## SUPPLIED DATA
= = = = =

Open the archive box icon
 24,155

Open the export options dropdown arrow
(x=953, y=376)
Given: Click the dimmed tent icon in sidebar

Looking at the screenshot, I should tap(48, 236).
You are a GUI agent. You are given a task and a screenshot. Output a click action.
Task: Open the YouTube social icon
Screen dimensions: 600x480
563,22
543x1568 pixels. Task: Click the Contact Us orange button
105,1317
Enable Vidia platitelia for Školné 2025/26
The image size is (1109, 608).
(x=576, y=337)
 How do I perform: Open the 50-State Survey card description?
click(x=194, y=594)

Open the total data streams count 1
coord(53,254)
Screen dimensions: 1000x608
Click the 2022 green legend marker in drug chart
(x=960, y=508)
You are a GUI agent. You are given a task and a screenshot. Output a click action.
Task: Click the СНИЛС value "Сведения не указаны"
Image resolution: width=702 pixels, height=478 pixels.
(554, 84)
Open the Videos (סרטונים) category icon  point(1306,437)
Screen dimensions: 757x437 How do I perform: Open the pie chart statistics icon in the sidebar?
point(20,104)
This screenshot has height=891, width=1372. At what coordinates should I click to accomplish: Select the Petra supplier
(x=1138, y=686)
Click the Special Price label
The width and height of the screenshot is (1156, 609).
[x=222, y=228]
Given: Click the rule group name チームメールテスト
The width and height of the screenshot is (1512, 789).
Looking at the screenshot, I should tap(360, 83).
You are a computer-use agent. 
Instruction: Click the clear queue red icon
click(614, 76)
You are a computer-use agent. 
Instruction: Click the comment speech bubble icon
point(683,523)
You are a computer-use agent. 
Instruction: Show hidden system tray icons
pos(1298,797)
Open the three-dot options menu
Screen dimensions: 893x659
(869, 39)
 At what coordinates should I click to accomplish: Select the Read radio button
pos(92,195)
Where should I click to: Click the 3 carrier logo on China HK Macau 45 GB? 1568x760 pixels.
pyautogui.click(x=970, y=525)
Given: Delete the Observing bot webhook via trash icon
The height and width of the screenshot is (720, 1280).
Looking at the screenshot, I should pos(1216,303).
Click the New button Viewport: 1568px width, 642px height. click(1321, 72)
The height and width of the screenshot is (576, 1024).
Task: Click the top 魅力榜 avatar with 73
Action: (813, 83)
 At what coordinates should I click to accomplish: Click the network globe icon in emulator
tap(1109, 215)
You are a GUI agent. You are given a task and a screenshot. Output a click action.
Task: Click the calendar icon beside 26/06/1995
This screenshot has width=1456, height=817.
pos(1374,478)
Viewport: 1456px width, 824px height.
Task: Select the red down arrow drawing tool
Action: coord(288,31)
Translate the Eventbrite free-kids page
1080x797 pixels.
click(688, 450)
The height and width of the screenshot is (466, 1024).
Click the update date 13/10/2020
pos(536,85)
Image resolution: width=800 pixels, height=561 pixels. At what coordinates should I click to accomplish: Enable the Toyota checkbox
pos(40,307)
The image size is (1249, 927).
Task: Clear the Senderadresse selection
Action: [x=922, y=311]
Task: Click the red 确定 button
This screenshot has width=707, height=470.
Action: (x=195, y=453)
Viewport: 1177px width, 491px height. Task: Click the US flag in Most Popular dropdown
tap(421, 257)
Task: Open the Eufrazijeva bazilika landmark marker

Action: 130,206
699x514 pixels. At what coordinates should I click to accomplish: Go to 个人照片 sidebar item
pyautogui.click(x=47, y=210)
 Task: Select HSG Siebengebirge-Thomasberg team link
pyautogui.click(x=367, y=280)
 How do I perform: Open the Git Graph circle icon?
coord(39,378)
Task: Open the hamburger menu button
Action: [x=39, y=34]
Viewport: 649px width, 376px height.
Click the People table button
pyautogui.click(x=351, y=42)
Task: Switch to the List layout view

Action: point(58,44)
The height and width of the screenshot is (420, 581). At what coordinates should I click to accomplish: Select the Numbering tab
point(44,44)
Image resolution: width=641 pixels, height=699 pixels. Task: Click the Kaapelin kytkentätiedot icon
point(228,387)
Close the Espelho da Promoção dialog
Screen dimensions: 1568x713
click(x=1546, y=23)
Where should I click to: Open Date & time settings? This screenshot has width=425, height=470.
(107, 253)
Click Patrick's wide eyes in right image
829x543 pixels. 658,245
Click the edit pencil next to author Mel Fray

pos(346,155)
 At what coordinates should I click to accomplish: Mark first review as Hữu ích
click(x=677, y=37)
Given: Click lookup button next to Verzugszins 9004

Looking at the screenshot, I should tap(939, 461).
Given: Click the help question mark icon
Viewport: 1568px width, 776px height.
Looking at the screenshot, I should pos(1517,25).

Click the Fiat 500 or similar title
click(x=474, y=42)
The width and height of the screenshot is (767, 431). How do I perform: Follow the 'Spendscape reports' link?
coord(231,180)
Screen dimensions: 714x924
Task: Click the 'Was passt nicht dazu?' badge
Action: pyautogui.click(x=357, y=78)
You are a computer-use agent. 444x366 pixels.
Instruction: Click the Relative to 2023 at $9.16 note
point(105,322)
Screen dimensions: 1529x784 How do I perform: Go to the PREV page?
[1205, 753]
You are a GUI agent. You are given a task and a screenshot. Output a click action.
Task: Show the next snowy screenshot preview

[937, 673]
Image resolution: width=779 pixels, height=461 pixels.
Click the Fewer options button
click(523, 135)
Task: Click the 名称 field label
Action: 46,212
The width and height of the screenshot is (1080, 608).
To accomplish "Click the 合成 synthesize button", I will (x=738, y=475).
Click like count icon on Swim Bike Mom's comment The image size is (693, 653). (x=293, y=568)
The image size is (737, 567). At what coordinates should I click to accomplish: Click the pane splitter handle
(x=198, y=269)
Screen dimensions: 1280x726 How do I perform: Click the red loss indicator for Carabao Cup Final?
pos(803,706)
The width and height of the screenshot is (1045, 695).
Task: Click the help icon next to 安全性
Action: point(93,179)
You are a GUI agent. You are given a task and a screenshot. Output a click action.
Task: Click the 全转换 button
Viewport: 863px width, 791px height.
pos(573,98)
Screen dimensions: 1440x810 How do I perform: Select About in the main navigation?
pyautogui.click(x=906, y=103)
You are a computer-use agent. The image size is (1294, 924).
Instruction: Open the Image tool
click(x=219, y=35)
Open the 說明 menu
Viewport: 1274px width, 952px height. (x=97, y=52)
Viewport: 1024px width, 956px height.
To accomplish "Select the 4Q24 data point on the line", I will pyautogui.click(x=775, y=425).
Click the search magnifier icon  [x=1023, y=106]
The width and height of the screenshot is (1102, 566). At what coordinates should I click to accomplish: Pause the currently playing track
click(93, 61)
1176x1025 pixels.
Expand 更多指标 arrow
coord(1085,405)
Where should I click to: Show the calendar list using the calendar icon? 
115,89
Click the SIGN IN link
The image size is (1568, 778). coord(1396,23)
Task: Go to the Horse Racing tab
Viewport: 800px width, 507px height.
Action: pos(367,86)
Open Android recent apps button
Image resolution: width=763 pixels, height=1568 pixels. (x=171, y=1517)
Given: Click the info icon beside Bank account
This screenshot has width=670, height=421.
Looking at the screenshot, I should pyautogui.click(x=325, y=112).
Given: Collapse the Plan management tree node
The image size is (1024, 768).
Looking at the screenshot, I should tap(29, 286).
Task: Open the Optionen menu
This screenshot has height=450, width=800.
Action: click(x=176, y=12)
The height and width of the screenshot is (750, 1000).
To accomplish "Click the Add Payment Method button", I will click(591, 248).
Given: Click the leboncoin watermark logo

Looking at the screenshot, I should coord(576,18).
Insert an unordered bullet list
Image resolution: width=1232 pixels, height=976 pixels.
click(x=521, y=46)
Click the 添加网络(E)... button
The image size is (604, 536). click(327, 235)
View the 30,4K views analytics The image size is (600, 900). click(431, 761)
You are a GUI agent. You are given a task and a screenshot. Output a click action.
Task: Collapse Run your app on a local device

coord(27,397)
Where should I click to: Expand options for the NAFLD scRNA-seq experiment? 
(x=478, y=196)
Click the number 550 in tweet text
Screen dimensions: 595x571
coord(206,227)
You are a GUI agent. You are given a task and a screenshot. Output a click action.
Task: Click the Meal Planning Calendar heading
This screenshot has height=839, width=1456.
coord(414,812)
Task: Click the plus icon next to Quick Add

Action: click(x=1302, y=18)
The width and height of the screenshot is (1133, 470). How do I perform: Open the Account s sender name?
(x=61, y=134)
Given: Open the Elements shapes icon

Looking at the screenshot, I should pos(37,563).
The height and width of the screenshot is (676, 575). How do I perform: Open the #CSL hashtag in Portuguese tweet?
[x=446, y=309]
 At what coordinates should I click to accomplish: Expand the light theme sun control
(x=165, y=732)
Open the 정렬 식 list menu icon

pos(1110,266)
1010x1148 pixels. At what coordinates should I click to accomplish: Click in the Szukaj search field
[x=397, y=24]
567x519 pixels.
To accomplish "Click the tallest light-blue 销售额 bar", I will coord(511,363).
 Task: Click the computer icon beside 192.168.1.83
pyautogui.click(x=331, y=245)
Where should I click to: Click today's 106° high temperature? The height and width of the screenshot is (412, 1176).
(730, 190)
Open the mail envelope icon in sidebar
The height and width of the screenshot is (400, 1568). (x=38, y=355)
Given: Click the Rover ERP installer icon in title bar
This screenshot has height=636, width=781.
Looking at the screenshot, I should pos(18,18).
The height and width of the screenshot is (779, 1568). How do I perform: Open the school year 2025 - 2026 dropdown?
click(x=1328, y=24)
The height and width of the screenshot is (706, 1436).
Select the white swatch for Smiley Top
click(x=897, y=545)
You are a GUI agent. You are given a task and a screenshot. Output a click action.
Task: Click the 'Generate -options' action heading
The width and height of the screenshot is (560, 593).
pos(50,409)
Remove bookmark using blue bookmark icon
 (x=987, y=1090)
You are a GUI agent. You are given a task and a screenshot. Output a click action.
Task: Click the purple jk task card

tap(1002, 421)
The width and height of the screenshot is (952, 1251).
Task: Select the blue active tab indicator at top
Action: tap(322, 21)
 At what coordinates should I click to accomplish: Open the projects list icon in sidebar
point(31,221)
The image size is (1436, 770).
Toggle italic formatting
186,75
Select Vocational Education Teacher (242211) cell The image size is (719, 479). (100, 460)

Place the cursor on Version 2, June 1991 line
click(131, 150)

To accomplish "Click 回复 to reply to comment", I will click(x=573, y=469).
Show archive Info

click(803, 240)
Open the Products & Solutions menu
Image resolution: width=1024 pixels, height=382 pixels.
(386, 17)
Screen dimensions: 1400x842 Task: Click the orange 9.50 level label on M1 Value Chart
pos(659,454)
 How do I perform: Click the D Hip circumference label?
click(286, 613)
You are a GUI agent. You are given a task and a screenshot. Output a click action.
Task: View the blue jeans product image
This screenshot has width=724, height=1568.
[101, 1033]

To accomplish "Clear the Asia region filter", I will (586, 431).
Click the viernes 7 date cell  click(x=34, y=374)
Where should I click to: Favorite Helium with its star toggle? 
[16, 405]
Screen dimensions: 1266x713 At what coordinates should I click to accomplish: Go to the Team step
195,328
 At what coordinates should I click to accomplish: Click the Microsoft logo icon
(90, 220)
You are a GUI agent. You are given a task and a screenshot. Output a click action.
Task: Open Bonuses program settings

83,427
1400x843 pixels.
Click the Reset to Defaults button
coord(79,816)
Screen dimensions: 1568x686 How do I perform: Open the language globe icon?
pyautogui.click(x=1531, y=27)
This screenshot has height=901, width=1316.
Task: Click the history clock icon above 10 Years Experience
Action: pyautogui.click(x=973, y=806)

= = = = =

## EXERCISE GOAL
Beginning at the line above that contains "Viewport: 863px width, 791px height.", return each line exactly through the line that contains "Given: Collapse the Plan management tree node", and no others.

## RESULT FOR THIS EXERCISE
Viewport: 863px width, 791px height.
pos(573,98)
Screen dimensions: 1440x810 How do I perform: Select About in the main navigation?
pyautogui.click(x=906, y=103)
You are a computer-use agent. The image size is (1294, 924).
Instruction: Open the Image tool
click(x=219, y=35)
Open the 說明 menu
Viewport: 1274px width, 952px height. (x=97, y=52)
Viewport: 1024px width, 956px height.
To accomplish "Select the 4Q24 data point on the line", I will pyautogui.click(x=775, y=425).
Click the search magnifier icon  [x=1023, y=106]
The width and height of the screenshot is (1102, 566). At what coordinates should I click to accomplish: Pause the currently playing track
click(93, 61)
1176x1025 pixels.
Expand 更多指标 arrow
coord(1085,405)
Where should I click to: Show the calendar list using the calendar icon? 
115,89
Click the SIGN IN link
The image size is (1568, 778). coord(1396,23)
Task: Go to the Horse Racing tab
Viewport: 800px width, 507px height.
Action: pos(367,86)
Open Android recent apps button
Image resolution: width=763 pixels, height=1568 pixels. (x=171, y=1517)
Given: Click the info icon beside Bank account
This screenshot has width=670, height=421.
Looking at the screenshot, I should pyautogui.click(x=325, y=112).
Given: Collapse the Plan management tree node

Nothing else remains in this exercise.